Wednesday, October 31, 2007

DOMCatagory

If you do any XML processing then I suggest you try DOMCategory in Groovy. A 'category' itself is feature of the Groovy language, borrowed from the objective C language. The short of it is you can use 'category' classes to wrap a given piece of your code. The objects in the wrapped code then gain new abilities! So what about DOMCatetgory (DOMcat)? This category allows you to work with DOM objects using a simple syntax. So an example would help. Let me first show a simple XML document then I will give a short script that can parse some values from the document.

Here is a real piece of XML I have dealt with. You can see its complexity is more than basic. It contains the namespace 'soap' which maps to http://www.w3.org/2003/05/soap-envelope, and also there are namespaces with values of urn:zimbraAdmin and urn:zimbra. For sake of ease lets say this file is named "zimbra.xml" and is found at the root ('/') of the file system.


<?xml version="1.0"?>
<soap:Envelope xmlns:soap="http://www.w3.org/2003/05/soap-envelope">
<soap:Header>
<context xmlns="urn:zimbra">
<sessionId id="467" type="admin">467</sessionId>
<change token="8"/>
</context>
</soap:Header>
<soap:Body>
<GetAllDistributionListsResponse xmlns="urn:zimbraAdmin">
<dl id="b5d362c5-ef95-4fce-a5bc-1f7b06ece7f6" name="testing2@west.ora.com">
<a n="uid">testing2</a>
<a n="mail">testing2@west.ora.com</a>
<a n="zimbraMailStatus">enabled</a>
<a n="cn">testing2</a>
<a n="description">Testing DL for SOAP</a>
<a n="zimbraId">b5d362c5-ef95-4fce-a5bc-1f7b06ece7f6</a>
<a n="objectClass">zimbraDistributionList</a>
<a n="objectClass">zimbraMailRecipient</a>
<a n="displayName">testing2</a>
<a n="zimbraMailAlias">testing2@west.ora.com</a>
</dl>
<dl id="45c9cd14-811f-426b-888f-42ec05f3d7cc" name="testing3@west.ora.com">
<a n="uid">testing3</a>
<a n="mail">testing3@west.ora.com</a>
<a n="zimbraMailStatus">enabled</a>
<a n="cn">testing3</a>
<a n="description">for testing Zimbra SOAP services</a>
<a n="zimbraId">45c9cd14-811f-426b-888f-42ec05f3d7cc</a>
<a n="objectClass">zimbraDistributionList</a>
<a n="objectClass">zimbraMailRecipient</a>
<a n="displayName">testing3</a>
<a n="zimbraMailAlias">testing3@west.ora.com</a>
</dl>
<dl id="ddcec243-29fd-4aea-b443-912c69b30544" name="testing@west.ora.com">
<a n="uid">testing</a>
<a n="mail">testing@west.ora.com</a>
<a n="zimbraMailStatus">enabled</a>
<a n="cn">Testing</a>
<a n="description">Testing DL via SOAP</a>
<a n="zimbraId">ddcec243-29fd-4aea-b443-912c69b30544</a>
<a n="objectClass">zimbraDistributionList</a>
<a n="objectClass">zimbraMailRecipient</a>
<a n="displayName">Testing</a>
<a n="zimbraMailAlias">testing@west.ora.com</a>
</dl>
</GetAllDistributionListsResponse>
</soap:Body>
</soap:Envelope>

Now lets examine parsing this document from disk and examining some of its data. Here is a code snippit to create a DOM object, which we will use later with a DOMCategory.
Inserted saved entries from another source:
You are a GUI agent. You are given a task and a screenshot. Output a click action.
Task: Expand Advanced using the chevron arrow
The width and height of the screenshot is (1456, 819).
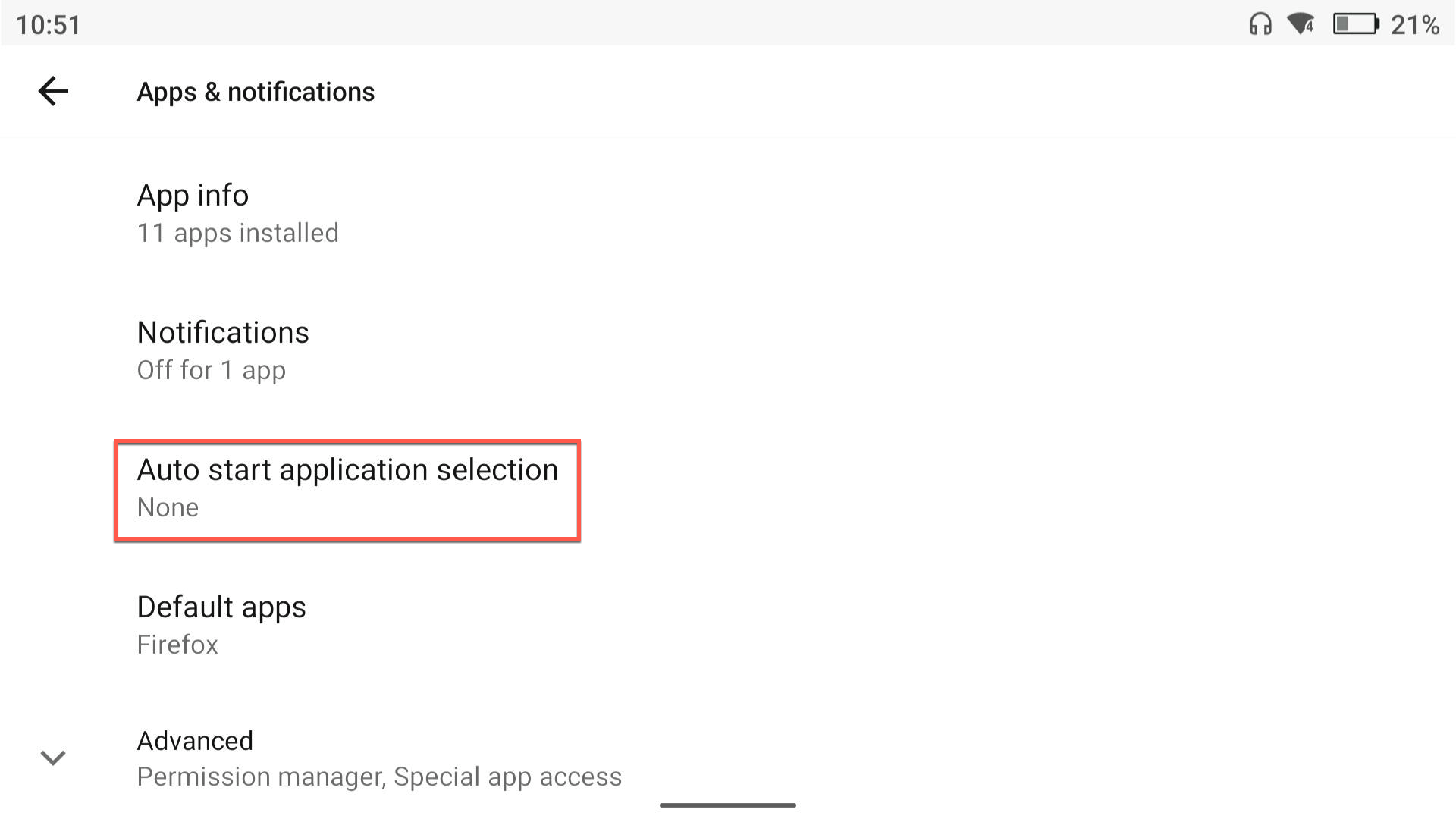pos(53,758)
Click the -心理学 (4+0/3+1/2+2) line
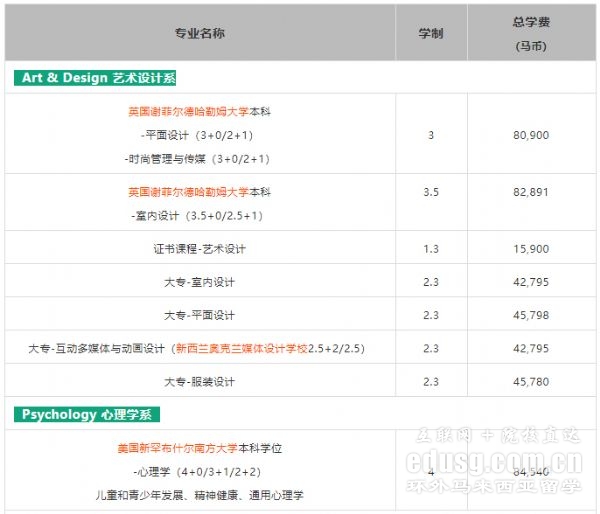The width and height of the screenshot is (600, 514). 199,471
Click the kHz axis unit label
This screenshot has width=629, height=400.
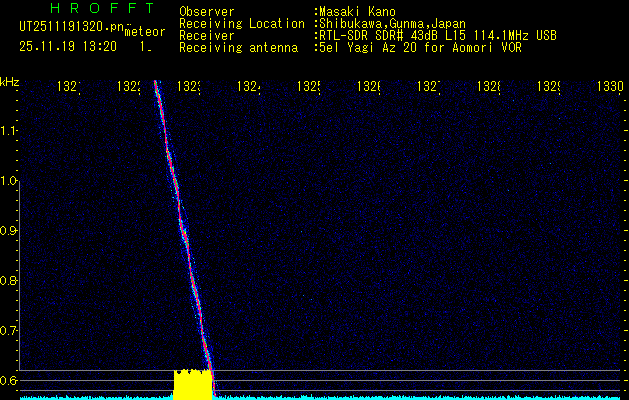tap(10, 81)
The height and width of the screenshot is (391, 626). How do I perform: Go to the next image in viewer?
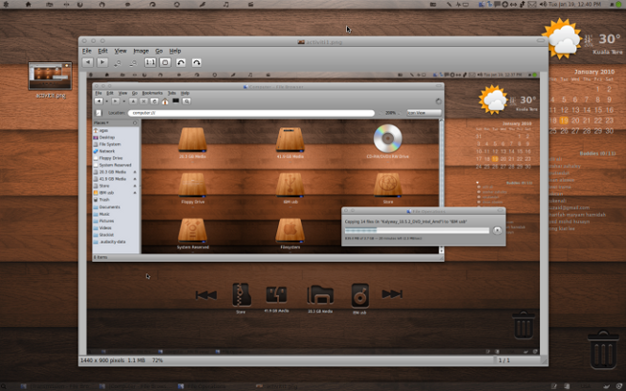coord(102,62)
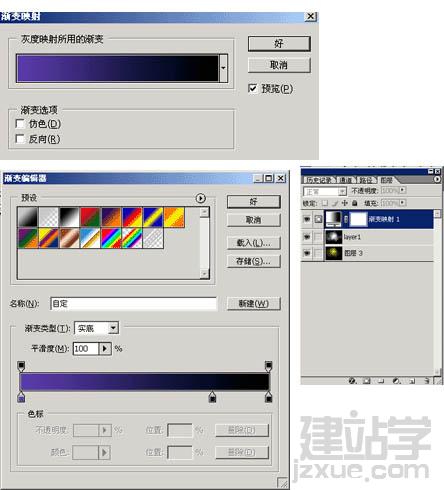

def reader = new FileReader(new File("/zimbra.xml"))
def doc = DOMBuilder.parse(reader)
def zimbradom = doc.documentElement

Now that we have a dom we can bust out the DOMCategory so that parsing is a snap!


use(groovy.xml.dom.DOMCategory)
{
soapdom.'soap:Body'[0].'GetAllDistributionListsResponse'[0].'dl'.each { node ->
println "I am ${node.'@name'}"
}
}

A simple example but there is a lot to explain here. First you can see that you use indexes to select a given node. In this case our XML document has only one 'soap:Body' node, and only one 'GetAllDistributionListsResponse' node. So we could acutally omit the [0] indexes:


use(groovy.xml.dom.DOMCategory)
{
soapdom.'soap:Body'.'GetAllDistributionListsResponse'.'dl'.each { node ->
println "I am ${node.'@name'}"
}
}

Notice how we select an attribute value on a given element. Simply prefix a '@' symbol before the name of the attribute. See also that the full qualified names are being used to select some elements. Since the document names the element 'soap:Body' it can be selected with that exact name. While the elements that fall in the 'urn:zimbra' and 'urn:zimbraAdmin' namespaces are not prefixed and therefore we do not use a prefix to select said elements (as seen in selecting 'GetAllDistributionListsResponse' and 'dl'). Keep this idea in mind when selecting qualified attributes too!